◆ REQUIRED WORK ◆
Starting with the line that has "Task: Click the maximize window icon", retype each line down to the end of the entries below, without leaving any out or adding any.

[Records excerpted from a collection]
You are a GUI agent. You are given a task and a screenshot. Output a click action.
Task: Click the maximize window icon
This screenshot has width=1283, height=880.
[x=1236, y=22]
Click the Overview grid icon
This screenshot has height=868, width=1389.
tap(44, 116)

◆ SOLUTION FOR THIS PROBLEM ◆
Task: Click the maximize window icon
This screenshot has width=1283, height=880.
[x=1236, y=22]
Click the Overview grid icon
This screenshot has height=868, width=1389.
tap(44, 116)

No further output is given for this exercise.